MAIN WEATHER AND CLIMATE TRAITS IN THE NORTHERN HEMISPHERE AS OF SEPTEMBER 2024

Air Temperature

No such warm September as the one this year has been ever seen in the ETR before. New daily maxima of air temperature were recorded from the first to the last day of the month, especially in the North-West, Central and Volga federal districts. The air temperature anomalies were +2…6 or more degrees in the first decade, +2…8° or more in the second one, and +2…5° in the third. But at the beginning of the last decade, abnormally cold air broke through, resulting in frosts from -2 to -6° and setting new daily temperature minima in certain locations.

The monthly-averaged air temperature in the Urals and further eastwards was either close to or less than normal. In the third decade, negative temperatures became common, and new minima were set in Trans-Baikal. But at the same time, the weather in Yakutia was noticeably warmer than usual.

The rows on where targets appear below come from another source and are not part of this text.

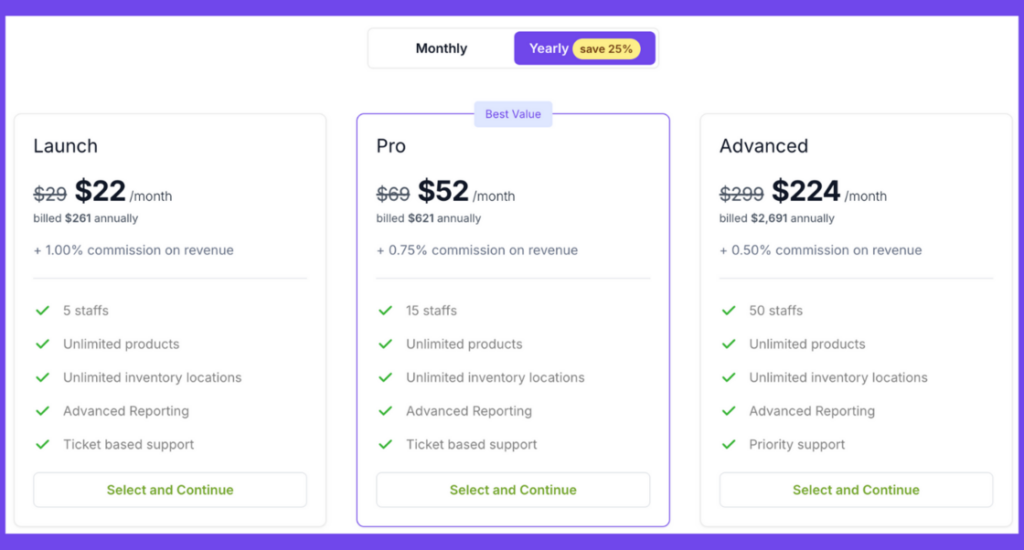The width and height of the screenshot is (1024, 550).
Task: Select and Continue with Pro plan
Action: coord(513,490)
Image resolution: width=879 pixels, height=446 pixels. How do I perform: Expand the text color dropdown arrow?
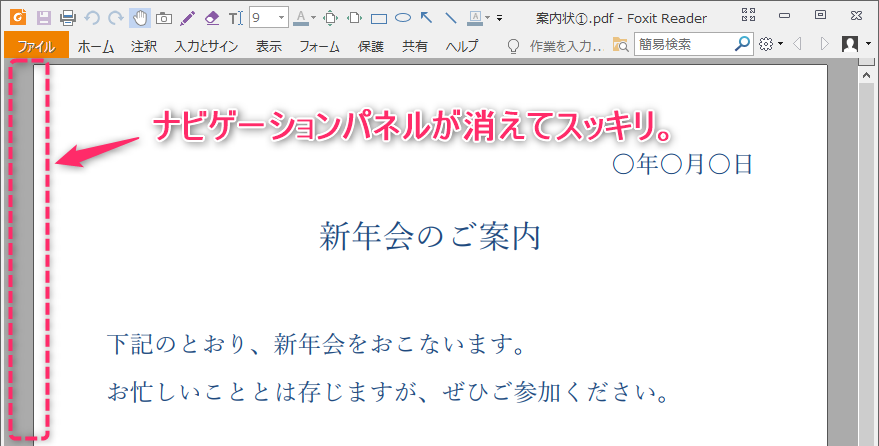[x=313, y=18]
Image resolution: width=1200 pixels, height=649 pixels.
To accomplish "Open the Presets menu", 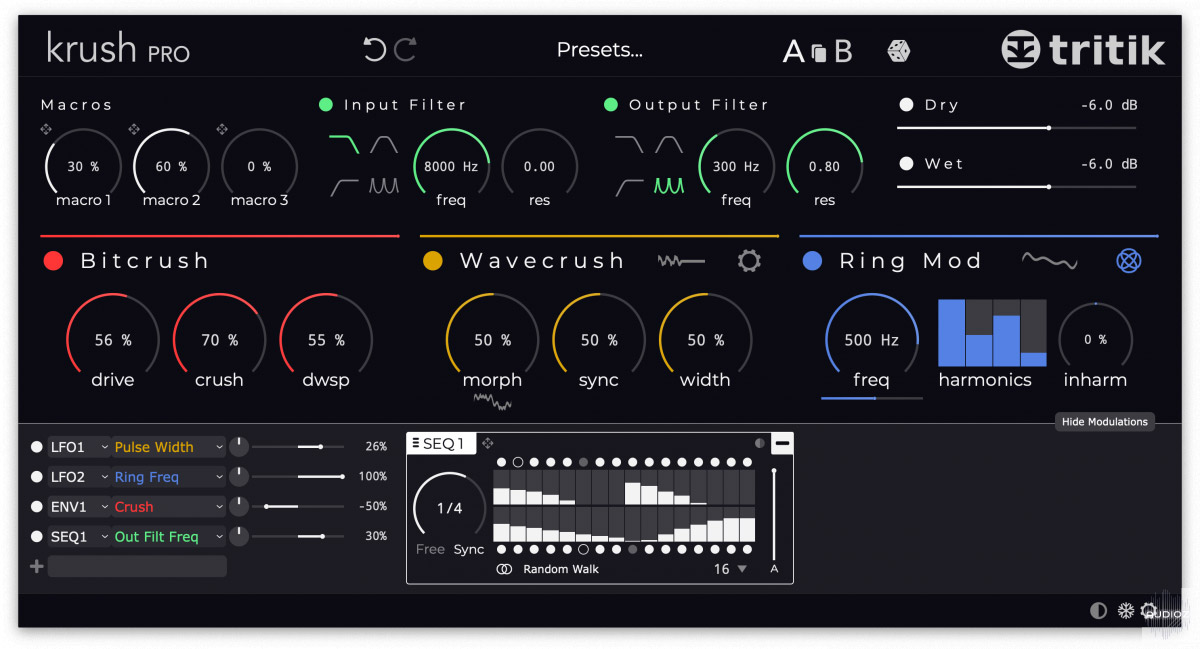I will (599, 50).
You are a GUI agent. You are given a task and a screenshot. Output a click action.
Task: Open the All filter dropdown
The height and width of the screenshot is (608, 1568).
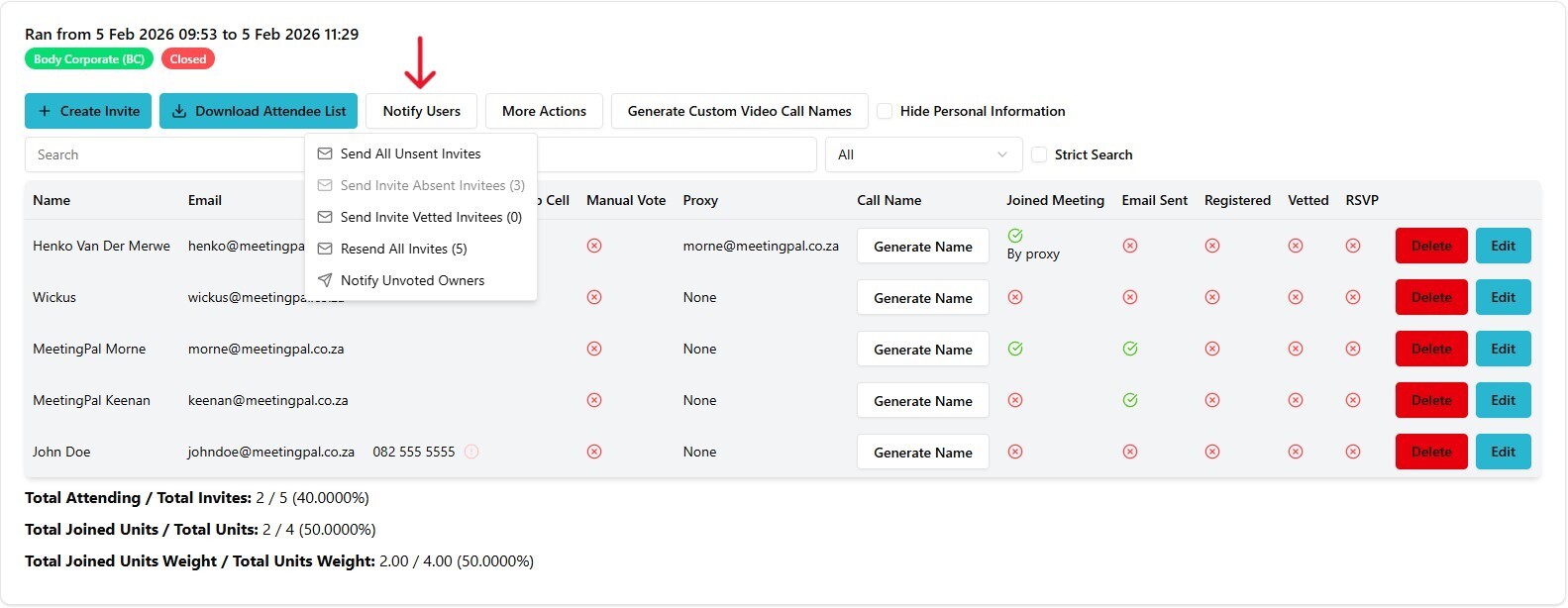tap(922, 154)
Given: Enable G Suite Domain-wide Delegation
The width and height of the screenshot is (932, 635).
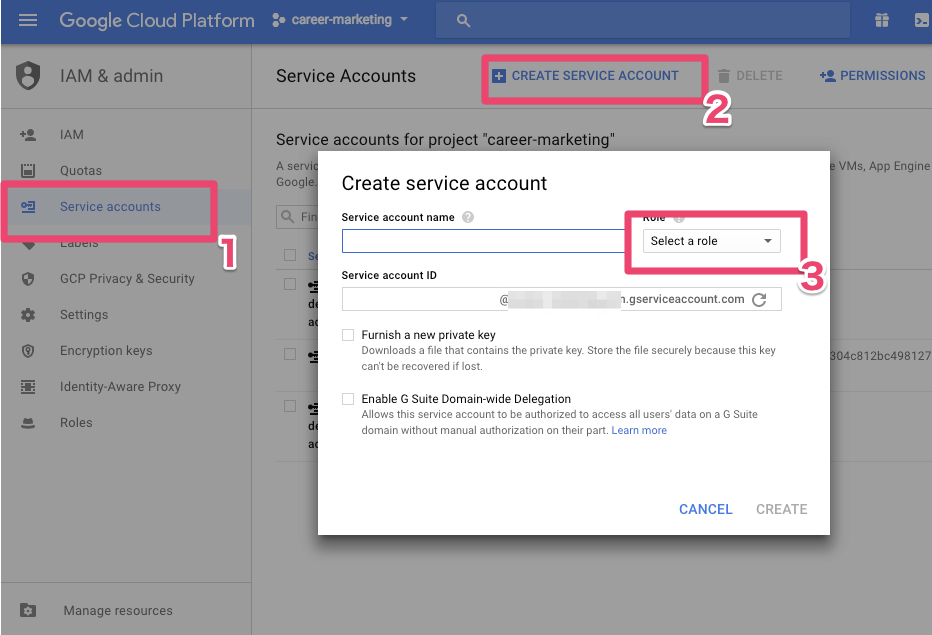Looking at the screenshot, I should pyautogui.click(x=347, y=399).
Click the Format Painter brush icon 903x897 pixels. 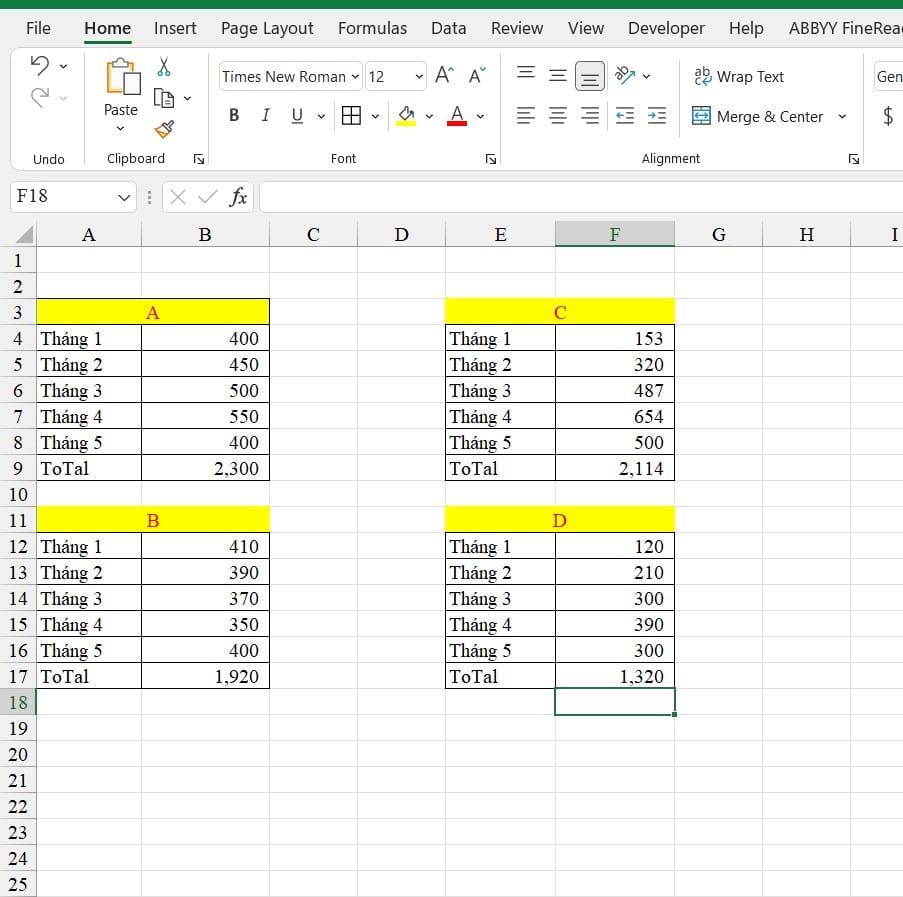pyautogui.click(x=165, y=129)
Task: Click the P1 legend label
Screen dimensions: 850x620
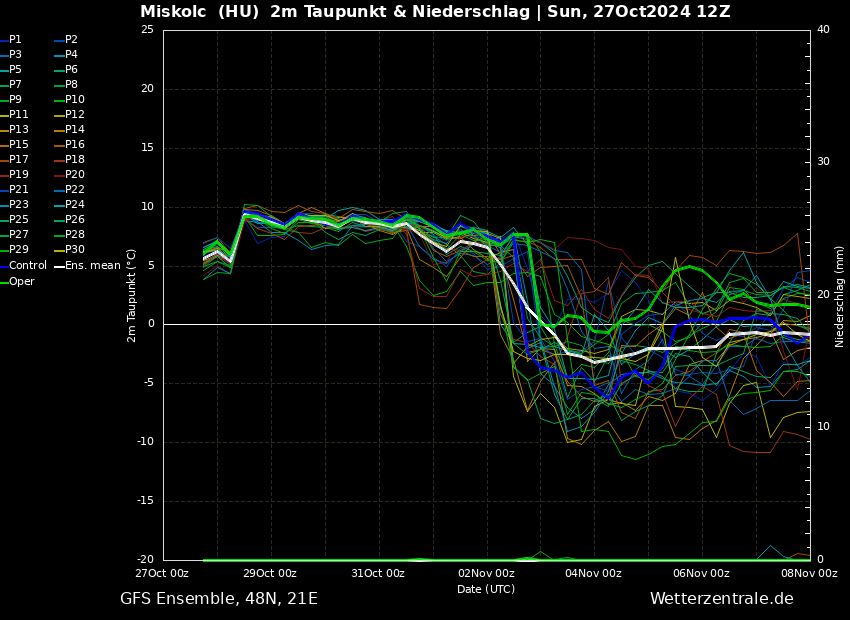Action: pyautogui.click(x=15, y=40)
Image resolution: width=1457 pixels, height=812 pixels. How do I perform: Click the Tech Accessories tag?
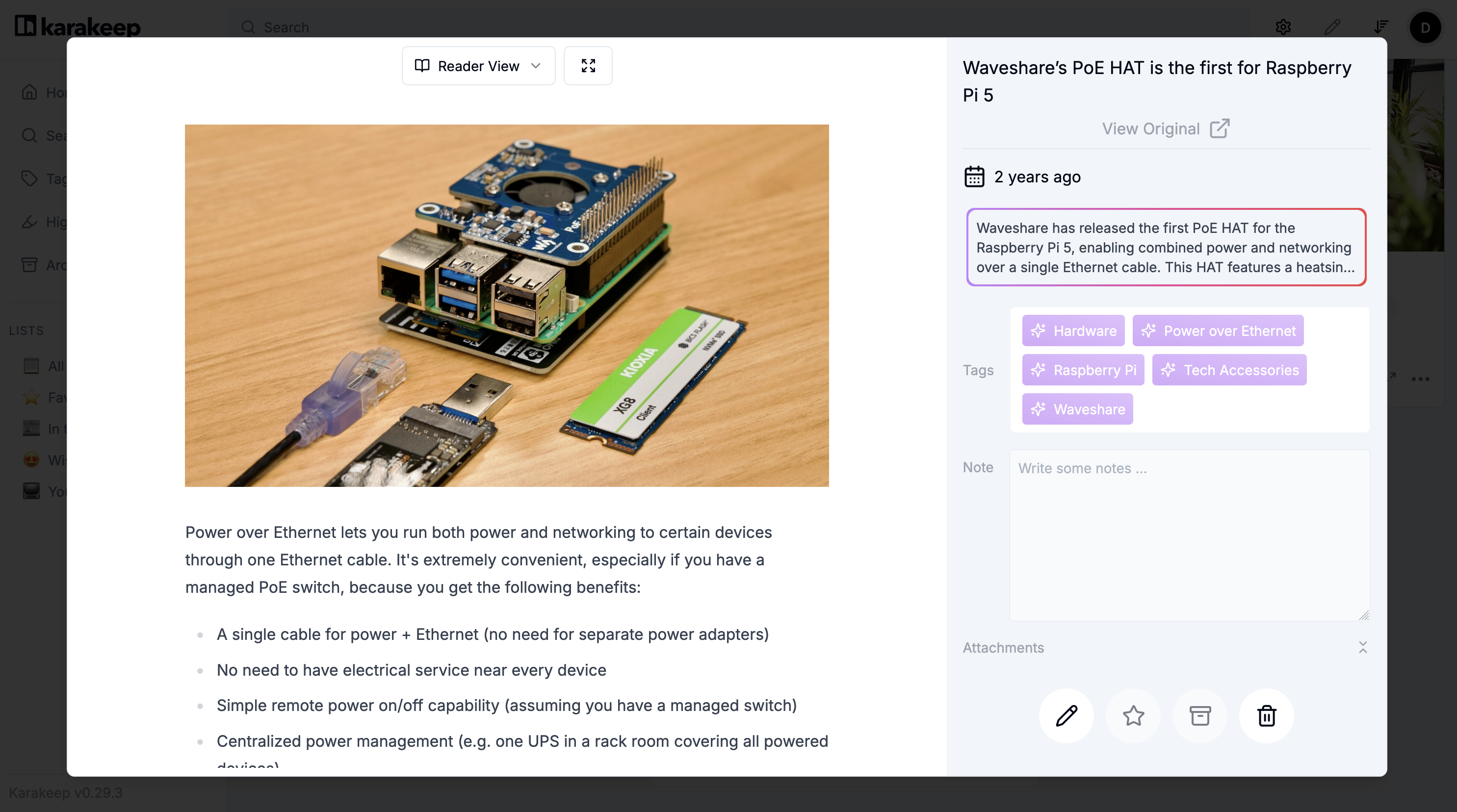1229,370
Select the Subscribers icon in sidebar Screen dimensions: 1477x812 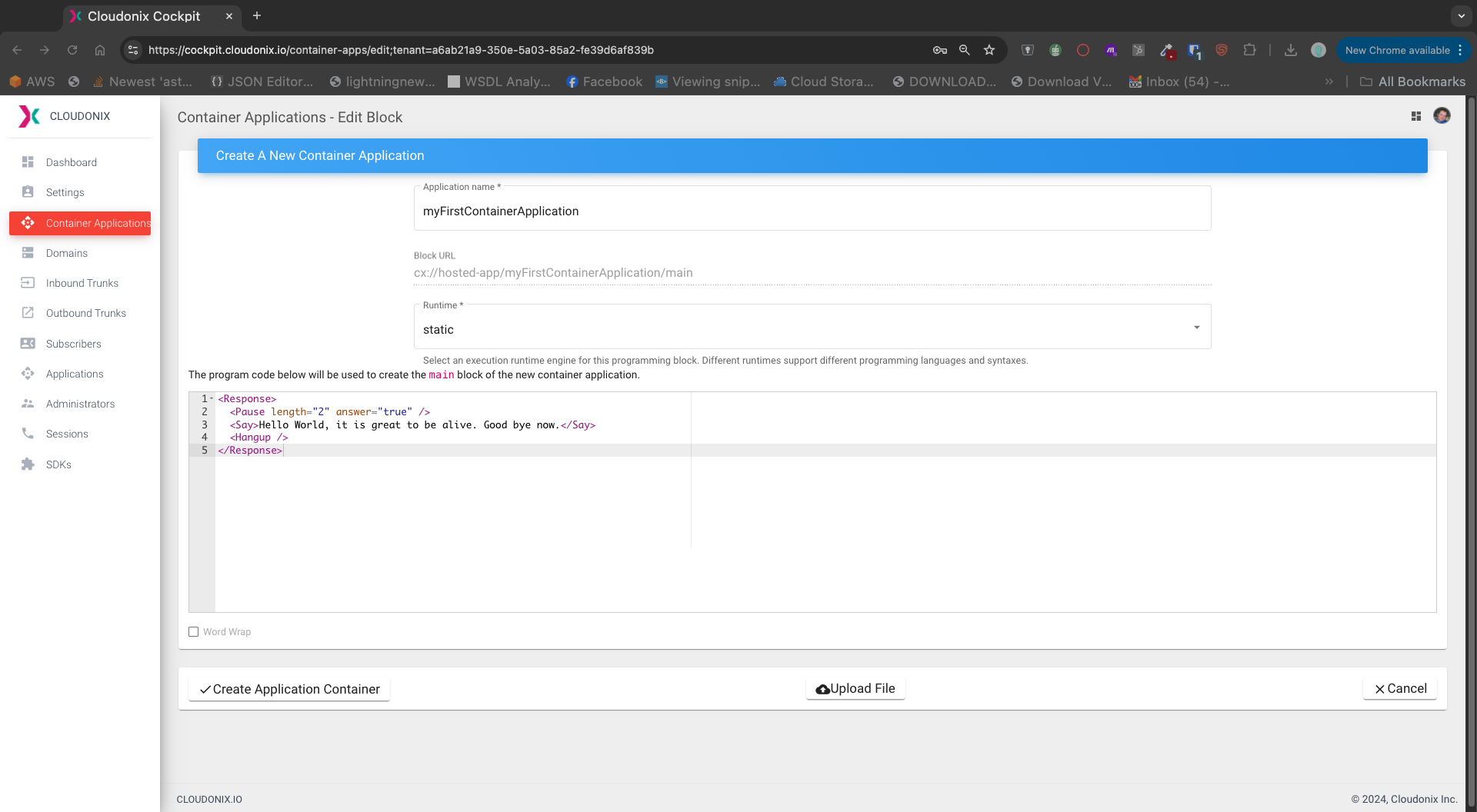[x=28, y=344]
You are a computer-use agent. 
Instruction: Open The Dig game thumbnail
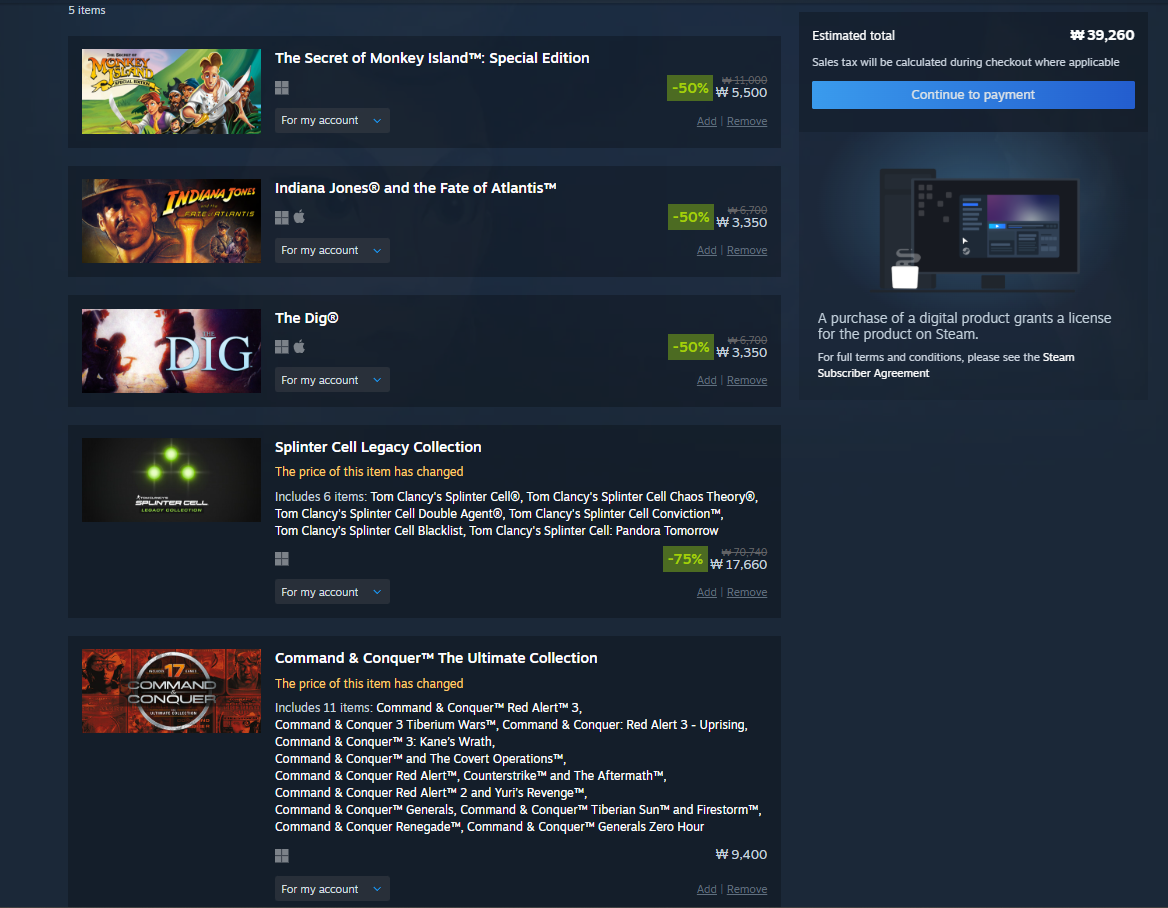point(171,351)
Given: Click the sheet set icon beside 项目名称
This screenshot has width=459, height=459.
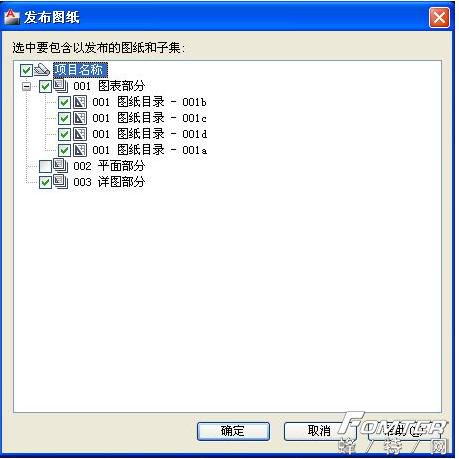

As a result, the monthly averages from the western border of Russia to the Urals or even to the Far East in the north were much higher than normal in September, by 2-5 or more degrees in the ETR.

MAIN WEATHER AND CLIMATE TRAITS IN THE NORTHERN HEMISPHERE AS OF AUGUST 2024

Air Temperature

Coolness that came to the ETR at the end of July remained there for the entire first half of August, and even led to new record-breaking colds and to the first frosts in the north. In the first decade, the average temperature anomalies in the Volga region were -2° or below. Everything changed with the advent of heat in the third decade, when such anomalies reached +3…5 or more degrees in Central Russia, and new temperature maxima were recorded in the Black Earth region, Krasnodar Territory and Crimea and, in the last days of the month, in north-west as well, namely, in the Leningrad and Pskov Regions and in the Republic of Karelia.

In the Urals, the air temperature in the first half of August was close to normal, with the exception of Yamal where the weather in the second decade was slightly warmer than usual. And, just like in the ETR, the heat came to the Urals in the third decade, and the monthly-averaged temperatures in some places exceeded their normal values by two or more degrees.

A similar picture was observed in Siberia where the temperatures were close to normal in the first half of August, and increased to 2-3° above normal thereafter.